I've tried using that, and it doesnt seem to work consistently. I've reviewed what I'm doing, and think I'm using "Apply Throughput Assertion" in a non standard way, which is probably the root cause of my issues.
Most people would call this before routing the request to some other web server, but in my case the response from the web server defines what the rate limiting should be. This is to make it easy for any developer of our endpoints to define rate limiting for themselves, without having to make any changes to Layer7.

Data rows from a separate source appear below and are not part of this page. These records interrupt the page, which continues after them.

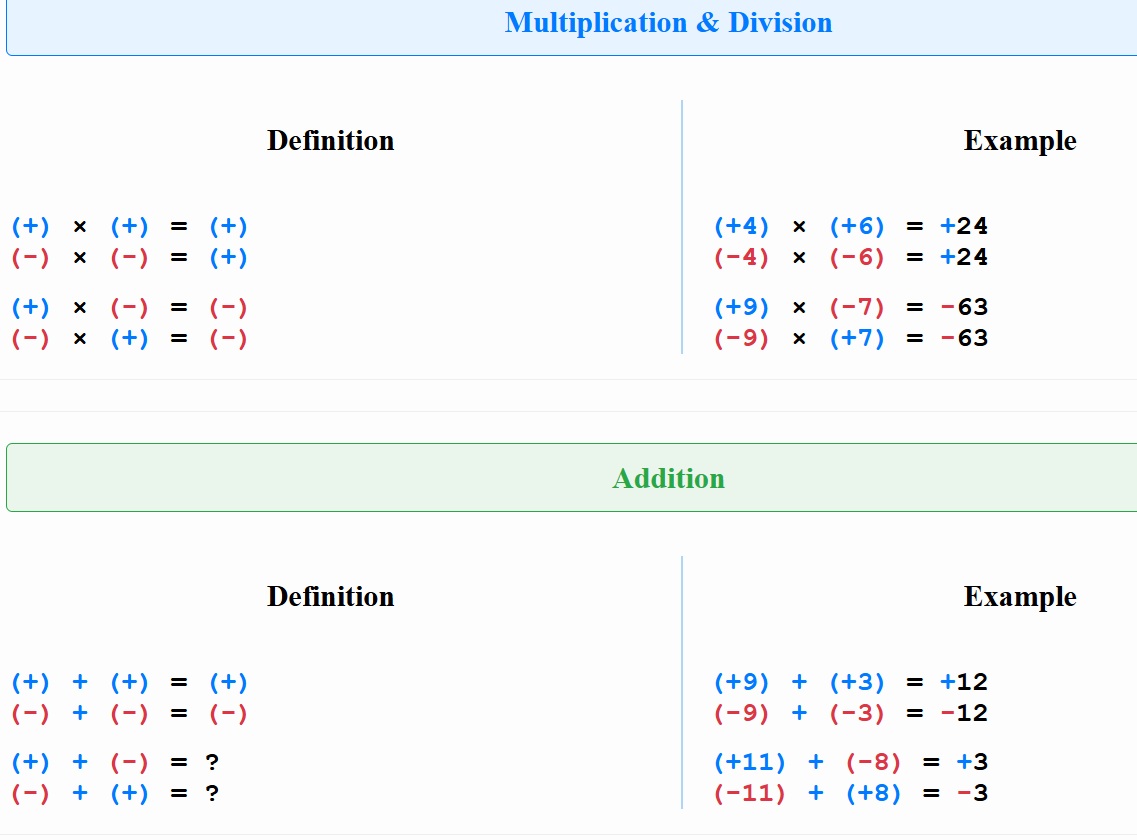Select the Definition heading under Multiplication & Division
This screenshot has width=1137, height=840.
coord(330,141)
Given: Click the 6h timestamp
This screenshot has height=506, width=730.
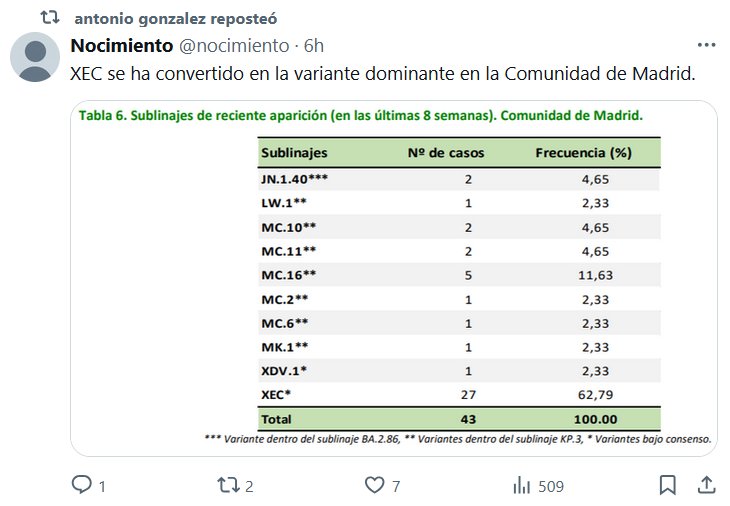Looking at the screenshot, I should click(314, 46).
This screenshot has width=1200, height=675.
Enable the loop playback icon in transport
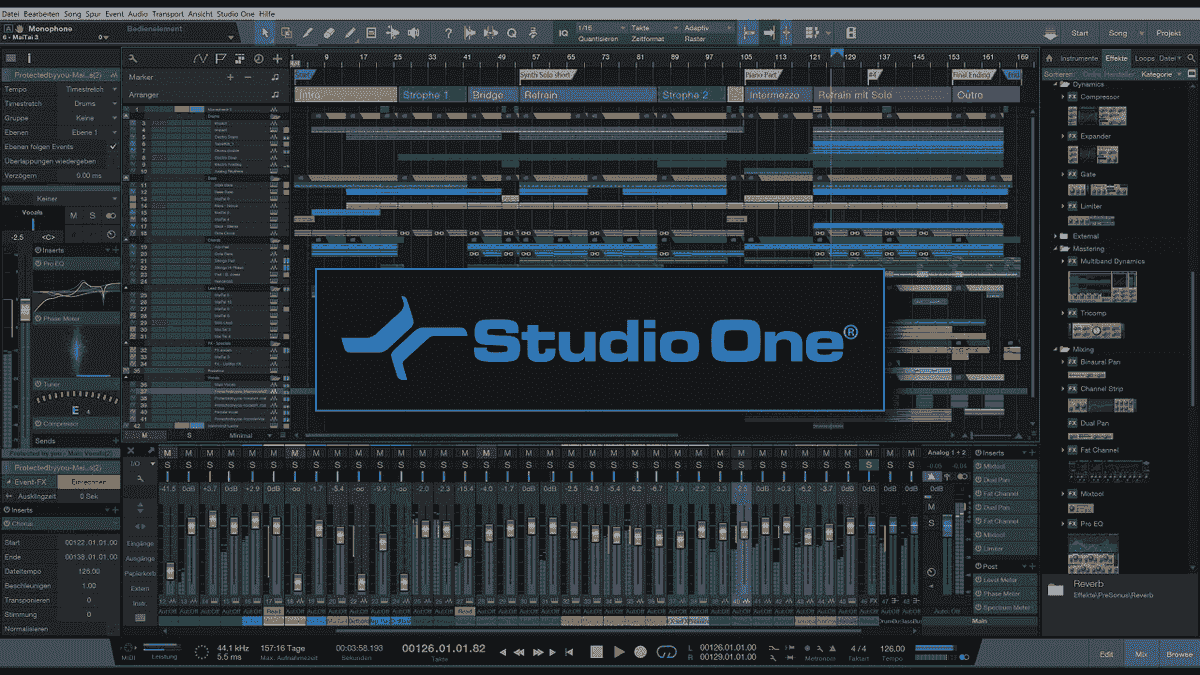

So I get response headers back from the routed endpoint that say what the max per minute should be, and other values that define the key to be used for the bucket name
e.g. The following response headers could come back
USAGE_COUNTER_TYPE: USER
ALLOWED_USAGE_PER_MINUTE: 10
So for me, if this request came from "/test/me" endpoint, from user 52, the "counter id" would be calculated as something like the following, which is unique for this endpoint and user:
throttle.endpoint./test/me.by.user.52
and then max quota would be set to "10"
Since I only get this info from the routed endpoints response, I have to do my "Apply throughput" after the routed response, and then during the next request, compare my max and current counter then. If the count is exceeded then, then I fail the request before it's routed.
In theory, this should work, and does basically work - except that it seems that sometimes the "counters" dont expire - they seem to live past a minute, and wont expire until I "Apply throughput" one more time.
So my counter should have expired, and then I have to do one more request before it's refreshed.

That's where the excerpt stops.